Sede de la CEPAL en Santiago (Estudios e Investigaciones)
Resumen
The volatility and contagion characteristic of international financial markets, which dominated emerging economies during the 1990s, have deep historical roots.1 Indeed, from the mid-1970s to the end of the 1980s, Latin America and many other regions in the developing world experienced a long boom-bust cycle, the most severe of its kind since that of the 1920s and 1930s. The shortening but also the intensity of boom-bust cycles have been distinctive features of the past decade. The latter is reflected, in the words of the Chairman of the Federal Reserve Board, in the fact that the size of the breakdowns and required official finance to counter them is of a different order of magnitude than in the past" (Greenspan, 1998).

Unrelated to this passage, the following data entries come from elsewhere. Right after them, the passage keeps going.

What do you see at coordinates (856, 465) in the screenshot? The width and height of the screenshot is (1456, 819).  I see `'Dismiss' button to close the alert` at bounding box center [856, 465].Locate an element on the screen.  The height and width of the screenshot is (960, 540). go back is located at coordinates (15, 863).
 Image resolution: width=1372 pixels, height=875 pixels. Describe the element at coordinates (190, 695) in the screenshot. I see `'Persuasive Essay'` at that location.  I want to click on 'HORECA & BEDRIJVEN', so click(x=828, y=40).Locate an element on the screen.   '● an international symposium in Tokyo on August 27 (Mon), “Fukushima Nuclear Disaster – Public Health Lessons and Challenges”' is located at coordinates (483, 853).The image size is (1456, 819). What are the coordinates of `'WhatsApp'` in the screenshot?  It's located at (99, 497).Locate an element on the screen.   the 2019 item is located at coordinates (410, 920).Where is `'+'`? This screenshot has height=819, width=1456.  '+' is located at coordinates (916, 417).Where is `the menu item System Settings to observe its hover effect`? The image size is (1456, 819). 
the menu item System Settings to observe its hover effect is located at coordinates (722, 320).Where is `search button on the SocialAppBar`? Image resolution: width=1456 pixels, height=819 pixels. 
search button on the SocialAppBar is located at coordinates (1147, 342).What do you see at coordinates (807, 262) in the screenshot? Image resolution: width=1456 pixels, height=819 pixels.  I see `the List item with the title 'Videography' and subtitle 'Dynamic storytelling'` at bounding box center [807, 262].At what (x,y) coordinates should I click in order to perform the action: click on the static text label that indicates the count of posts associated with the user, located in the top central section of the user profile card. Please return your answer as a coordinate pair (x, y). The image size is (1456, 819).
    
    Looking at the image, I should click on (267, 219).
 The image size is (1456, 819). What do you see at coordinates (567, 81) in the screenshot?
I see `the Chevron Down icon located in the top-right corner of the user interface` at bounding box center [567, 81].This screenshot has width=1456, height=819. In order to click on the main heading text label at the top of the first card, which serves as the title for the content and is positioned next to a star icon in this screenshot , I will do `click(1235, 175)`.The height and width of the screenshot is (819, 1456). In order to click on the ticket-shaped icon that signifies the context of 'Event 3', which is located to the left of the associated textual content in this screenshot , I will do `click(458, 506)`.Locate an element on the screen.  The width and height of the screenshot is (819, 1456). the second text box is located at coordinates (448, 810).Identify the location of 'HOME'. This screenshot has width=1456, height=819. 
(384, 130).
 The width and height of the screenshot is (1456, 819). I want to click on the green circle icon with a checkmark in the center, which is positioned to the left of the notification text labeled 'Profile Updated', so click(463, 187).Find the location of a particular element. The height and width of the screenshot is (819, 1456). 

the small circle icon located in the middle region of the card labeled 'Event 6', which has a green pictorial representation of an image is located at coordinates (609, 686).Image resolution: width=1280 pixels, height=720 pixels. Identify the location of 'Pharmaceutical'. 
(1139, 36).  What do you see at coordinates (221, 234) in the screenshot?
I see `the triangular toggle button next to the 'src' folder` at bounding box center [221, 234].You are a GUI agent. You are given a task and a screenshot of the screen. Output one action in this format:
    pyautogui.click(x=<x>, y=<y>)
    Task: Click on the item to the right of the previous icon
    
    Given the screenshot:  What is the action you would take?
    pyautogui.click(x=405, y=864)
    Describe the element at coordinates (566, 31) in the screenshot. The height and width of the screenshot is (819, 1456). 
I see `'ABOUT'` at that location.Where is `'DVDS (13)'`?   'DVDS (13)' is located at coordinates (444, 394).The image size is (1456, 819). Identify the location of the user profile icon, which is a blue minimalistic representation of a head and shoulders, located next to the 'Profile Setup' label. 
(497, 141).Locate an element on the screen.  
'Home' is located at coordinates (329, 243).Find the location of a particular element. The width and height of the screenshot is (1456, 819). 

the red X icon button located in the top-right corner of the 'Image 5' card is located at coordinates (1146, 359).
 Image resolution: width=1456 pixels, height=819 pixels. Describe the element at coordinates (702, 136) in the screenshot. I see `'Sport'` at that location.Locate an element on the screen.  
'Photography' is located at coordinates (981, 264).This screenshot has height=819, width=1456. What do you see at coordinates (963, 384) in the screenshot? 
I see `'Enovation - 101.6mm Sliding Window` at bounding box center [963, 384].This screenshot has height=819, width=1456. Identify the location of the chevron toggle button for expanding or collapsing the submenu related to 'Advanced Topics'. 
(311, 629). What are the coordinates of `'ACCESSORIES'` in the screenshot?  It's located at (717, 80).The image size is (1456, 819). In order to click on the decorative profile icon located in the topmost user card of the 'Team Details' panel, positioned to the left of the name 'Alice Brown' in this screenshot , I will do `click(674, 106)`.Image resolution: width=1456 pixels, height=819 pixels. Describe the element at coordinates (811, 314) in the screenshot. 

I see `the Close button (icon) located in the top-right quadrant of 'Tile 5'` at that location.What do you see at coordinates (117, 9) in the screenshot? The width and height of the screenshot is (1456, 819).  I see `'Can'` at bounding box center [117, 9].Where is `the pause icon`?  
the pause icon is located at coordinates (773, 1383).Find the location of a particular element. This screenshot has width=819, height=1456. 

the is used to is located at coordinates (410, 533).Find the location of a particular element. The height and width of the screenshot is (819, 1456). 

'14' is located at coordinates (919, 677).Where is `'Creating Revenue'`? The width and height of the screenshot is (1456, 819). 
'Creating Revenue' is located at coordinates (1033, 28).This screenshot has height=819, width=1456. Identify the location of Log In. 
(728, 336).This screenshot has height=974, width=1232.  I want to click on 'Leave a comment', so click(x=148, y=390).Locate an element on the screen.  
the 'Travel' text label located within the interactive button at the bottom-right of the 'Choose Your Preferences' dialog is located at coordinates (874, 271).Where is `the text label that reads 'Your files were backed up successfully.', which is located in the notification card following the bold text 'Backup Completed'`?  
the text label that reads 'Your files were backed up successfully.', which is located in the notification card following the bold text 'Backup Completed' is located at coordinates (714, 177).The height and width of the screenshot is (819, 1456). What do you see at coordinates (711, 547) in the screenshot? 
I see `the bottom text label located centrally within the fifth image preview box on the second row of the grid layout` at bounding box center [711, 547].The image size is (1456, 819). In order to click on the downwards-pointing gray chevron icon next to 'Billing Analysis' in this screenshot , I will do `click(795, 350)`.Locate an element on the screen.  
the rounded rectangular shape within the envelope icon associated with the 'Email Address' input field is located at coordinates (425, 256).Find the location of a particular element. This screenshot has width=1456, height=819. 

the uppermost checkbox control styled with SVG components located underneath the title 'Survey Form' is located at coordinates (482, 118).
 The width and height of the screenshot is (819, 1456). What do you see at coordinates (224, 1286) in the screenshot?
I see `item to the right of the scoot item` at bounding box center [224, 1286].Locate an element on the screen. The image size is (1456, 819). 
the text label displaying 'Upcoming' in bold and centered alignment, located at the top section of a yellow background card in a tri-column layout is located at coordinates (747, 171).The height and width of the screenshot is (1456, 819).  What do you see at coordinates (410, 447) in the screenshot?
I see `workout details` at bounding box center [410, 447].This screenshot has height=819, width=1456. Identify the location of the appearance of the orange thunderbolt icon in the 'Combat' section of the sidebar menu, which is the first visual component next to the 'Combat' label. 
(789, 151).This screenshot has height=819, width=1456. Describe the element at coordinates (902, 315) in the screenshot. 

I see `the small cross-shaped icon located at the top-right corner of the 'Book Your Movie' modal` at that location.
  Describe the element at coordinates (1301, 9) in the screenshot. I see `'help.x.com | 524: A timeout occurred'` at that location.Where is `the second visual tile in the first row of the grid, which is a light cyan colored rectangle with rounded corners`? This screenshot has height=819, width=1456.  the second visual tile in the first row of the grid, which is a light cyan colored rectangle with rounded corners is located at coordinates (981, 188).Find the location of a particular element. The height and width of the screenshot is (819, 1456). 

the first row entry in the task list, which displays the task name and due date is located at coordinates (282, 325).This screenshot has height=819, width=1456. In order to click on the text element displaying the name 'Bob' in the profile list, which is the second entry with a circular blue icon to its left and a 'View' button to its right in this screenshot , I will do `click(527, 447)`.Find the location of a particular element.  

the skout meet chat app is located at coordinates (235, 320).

Viewed from the perspective of developing countries, the essential feature of instability is the succession of periods of intense capital inflows, in which financial risks significantly increase, facilitated and sometimes enhanced by pro-cyclical domestic macroeconomic policies, and the latter phases of adjustment, in which these risks are exposed and the pro-cyclical character of the measures adopted to "restore confidence" amplify the flow (economic activity)and stock (portfolio) effects of adjustment processes. An essential part of the solution to these problems lies in strengthening the institutional framework to prevent and manage financial crises at the global level.2 This paper, however, looks at the role of developing countries ‘domestic policies in managing externally generated boom-bust cycles. It draws upon extensive recent literature on the subject 3 and upon the experience of Latin America in the 1990s.4 The discussion is divided into seven sections. The first looks at the macroeconomics of boom-bust cycles in the developing world. The following sections look at the exchange rate regime, liability policies, prudential regulation and supervision, and fiscal stabilization. The final section draws some conclusión.